= EXCERPTED RECORDS =
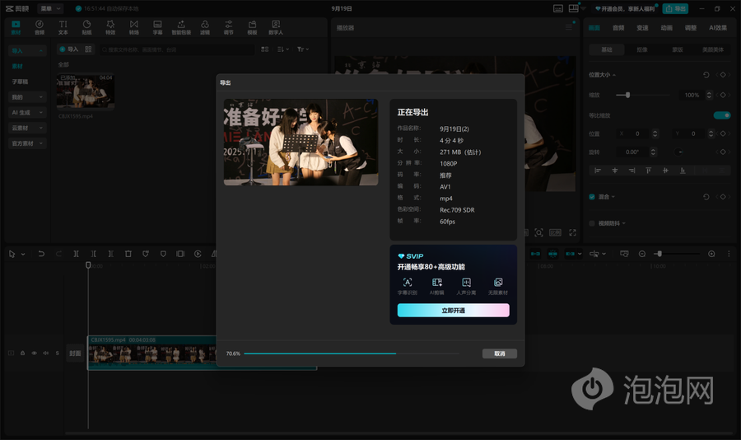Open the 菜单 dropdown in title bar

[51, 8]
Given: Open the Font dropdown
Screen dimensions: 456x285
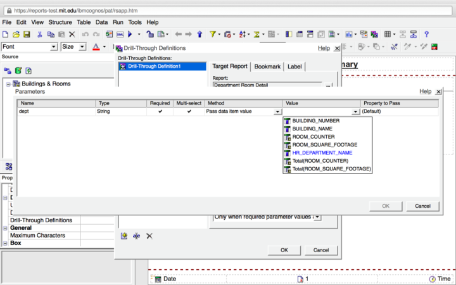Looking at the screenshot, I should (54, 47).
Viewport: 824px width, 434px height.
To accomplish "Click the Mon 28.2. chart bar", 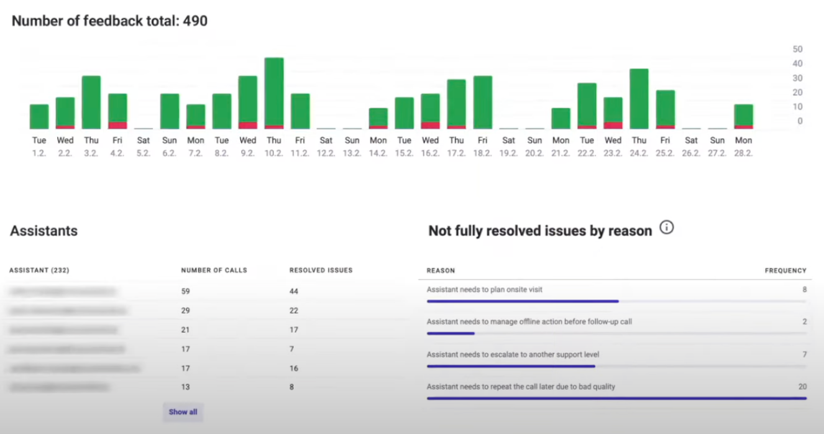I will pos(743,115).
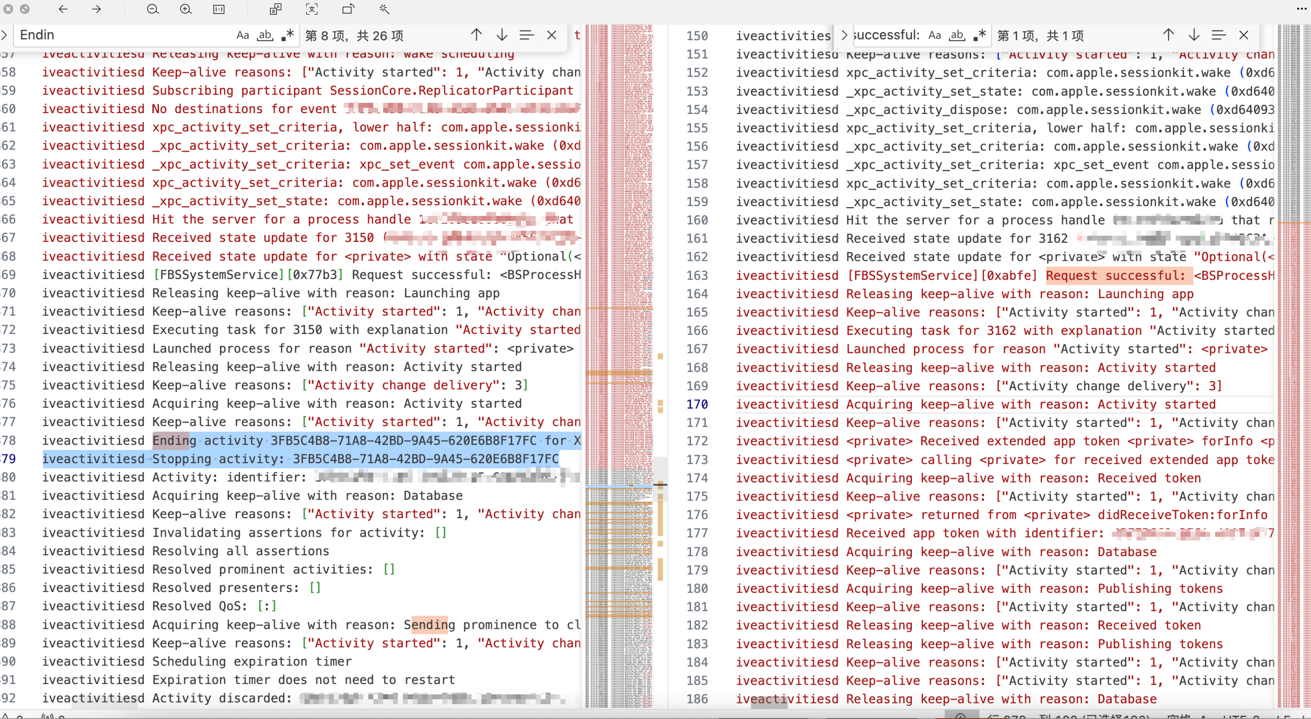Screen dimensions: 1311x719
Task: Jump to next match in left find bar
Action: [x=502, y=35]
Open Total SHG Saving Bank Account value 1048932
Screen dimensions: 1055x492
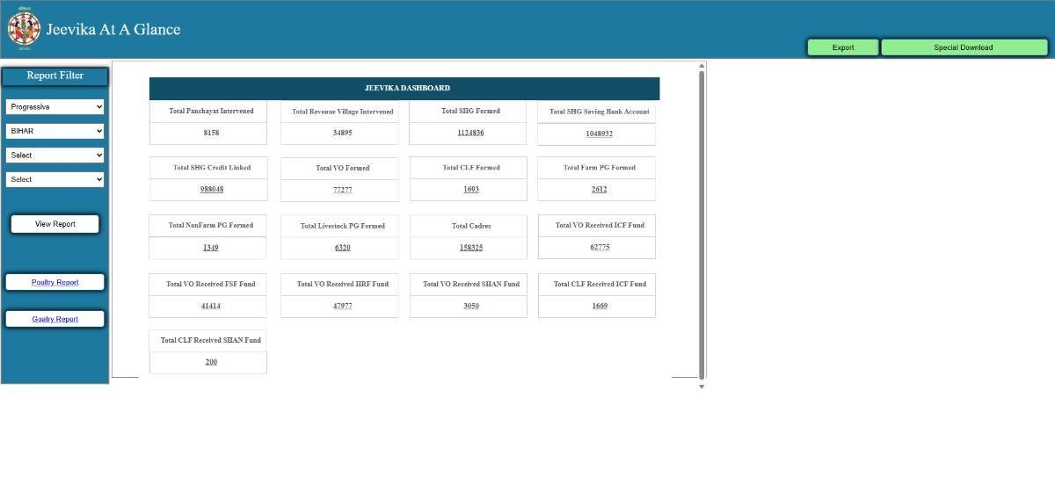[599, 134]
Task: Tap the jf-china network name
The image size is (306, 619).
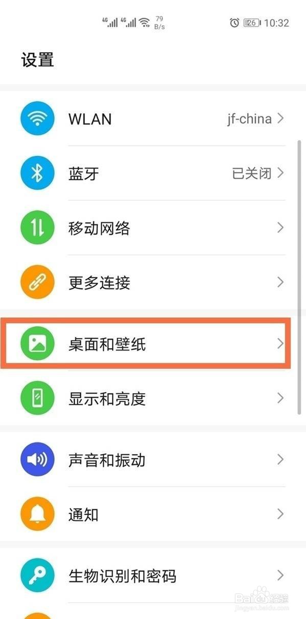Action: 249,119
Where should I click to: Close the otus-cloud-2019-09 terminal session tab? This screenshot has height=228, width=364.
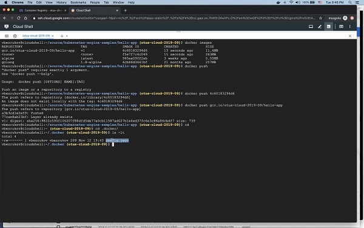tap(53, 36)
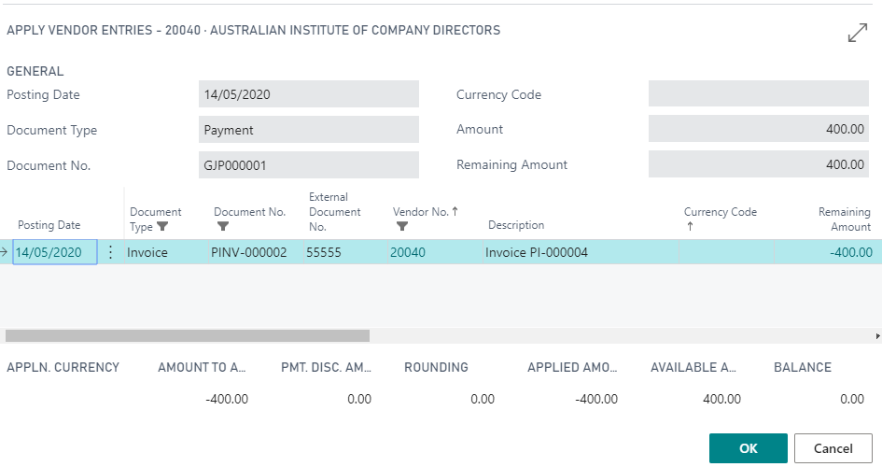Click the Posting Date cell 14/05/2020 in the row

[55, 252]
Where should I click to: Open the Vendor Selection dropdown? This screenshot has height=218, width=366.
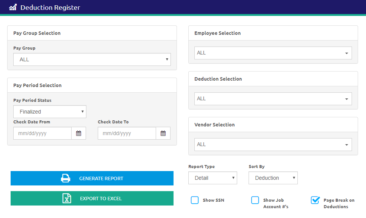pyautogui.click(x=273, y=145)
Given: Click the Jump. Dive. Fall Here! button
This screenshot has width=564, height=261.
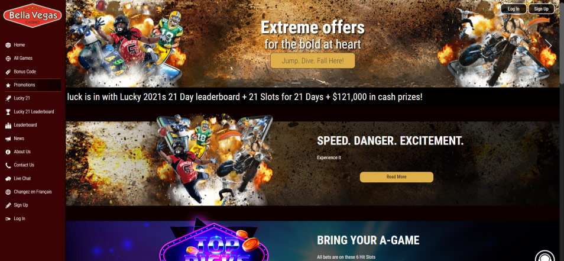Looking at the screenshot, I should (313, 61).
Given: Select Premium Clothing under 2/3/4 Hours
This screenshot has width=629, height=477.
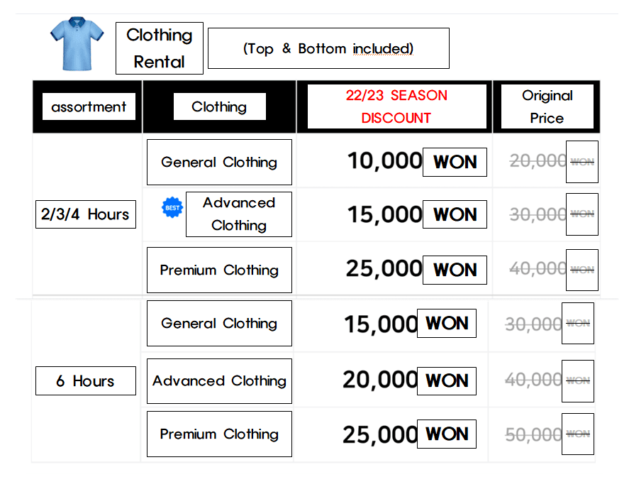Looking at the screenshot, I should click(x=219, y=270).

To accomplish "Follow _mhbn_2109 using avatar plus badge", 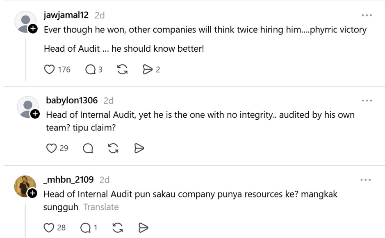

= SET EXERCISE =
Please put the lines from the one containing "Given: Select Premium" up to and including the last line of the rows into a numbered list, skipping any blank lines. Leave the pictures out of your answer.

= SOLUTION TO THIS TASK =
1. Given: Select Premium Clothing under 2/3/4 Hours
2. This screenshot has width=629, height=477.
3. Looking at the screenshot, I should click(x=219, y=270).
4. To accomplish "Follow _mhbn_2109 using avatar plus badge", 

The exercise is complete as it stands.